Pargyline‐Sensitive selective accumulation of a radiolabeled MPTP analog in the primate cerebral cortex and basal ganglia

The distribution of radioiodinated N‐methyl‐4‐(4‐hyroxy‐3‐iodobenzyl)‐1,2,3,6‐tetrahydropyridine (MHTP), an analog of the reportedly nontoxic N‐methyl‐4‐benzyl‐1,2,3,6‐tetrahydropyridine, (4‐homo‐MPTP), has been studied in the primate. [¹²³I]‐MHTP‐derived radioactivity exhibited a progressive accumulation and prolonged retention within the primateeye. Following injection, [¹²³I]MHTP rapidly accumulated within the primate brain and was subssequently oxidized to a radiolabeled metabolite. The half‐life of [¹²³I]MHTP‐derived radioactivity within the primate brain was 50 min.
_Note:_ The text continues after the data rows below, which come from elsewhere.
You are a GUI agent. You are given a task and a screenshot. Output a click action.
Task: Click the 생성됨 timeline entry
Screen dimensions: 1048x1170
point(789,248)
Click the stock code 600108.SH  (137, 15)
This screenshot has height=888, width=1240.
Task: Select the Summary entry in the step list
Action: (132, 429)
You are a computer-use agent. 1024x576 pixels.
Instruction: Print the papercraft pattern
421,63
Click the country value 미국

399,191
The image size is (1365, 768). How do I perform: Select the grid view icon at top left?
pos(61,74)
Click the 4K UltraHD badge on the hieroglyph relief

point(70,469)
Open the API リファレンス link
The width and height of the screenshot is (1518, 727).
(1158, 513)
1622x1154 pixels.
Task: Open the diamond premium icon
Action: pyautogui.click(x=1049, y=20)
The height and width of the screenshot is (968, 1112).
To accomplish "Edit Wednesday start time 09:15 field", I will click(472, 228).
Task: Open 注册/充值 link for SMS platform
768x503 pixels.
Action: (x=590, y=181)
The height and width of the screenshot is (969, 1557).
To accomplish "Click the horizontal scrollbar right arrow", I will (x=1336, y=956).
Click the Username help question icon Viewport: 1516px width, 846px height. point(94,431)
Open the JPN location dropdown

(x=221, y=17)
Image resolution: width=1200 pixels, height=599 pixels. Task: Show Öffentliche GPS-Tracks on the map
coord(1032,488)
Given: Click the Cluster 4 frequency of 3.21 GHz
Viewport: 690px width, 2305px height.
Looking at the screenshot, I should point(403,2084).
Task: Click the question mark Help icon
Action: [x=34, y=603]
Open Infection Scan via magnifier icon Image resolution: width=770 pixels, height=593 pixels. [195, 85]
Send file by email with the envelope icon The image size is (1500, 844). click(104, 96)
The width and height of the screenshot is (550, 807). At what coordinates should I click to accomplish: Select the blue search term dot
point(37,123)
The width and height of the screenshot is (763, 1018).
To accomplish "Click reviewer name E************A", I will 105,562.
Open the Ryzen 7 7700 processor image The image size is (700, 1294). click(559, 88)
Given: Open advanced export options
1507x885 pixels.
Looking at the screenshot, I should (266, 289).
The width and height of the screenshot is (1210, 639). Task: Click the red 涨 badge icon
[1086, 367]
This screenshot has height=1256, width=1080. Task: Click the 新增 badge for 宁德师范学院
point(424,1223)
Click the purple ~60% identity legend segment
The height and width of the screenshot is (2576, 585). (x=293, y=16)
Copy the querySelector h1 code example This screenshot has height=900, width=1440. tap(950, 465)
The highest concentrations of radioactivity were found in the caudate‐putamen and the frontal, temproal and cingulate cortices; the substantia nigra and inferior olivary nucleus were labeled with medium intensity. Very low concentrations of radiolabel were detected in the cerebellum and white matter, Selective accumulation of [¹²⁵I]MHTP‐derived radioactivity within these structures was blocked by pretreatment with pargyline, suggesting that nonoamine oxidase B is involved in the bioactivation of radioiodinated MHTP.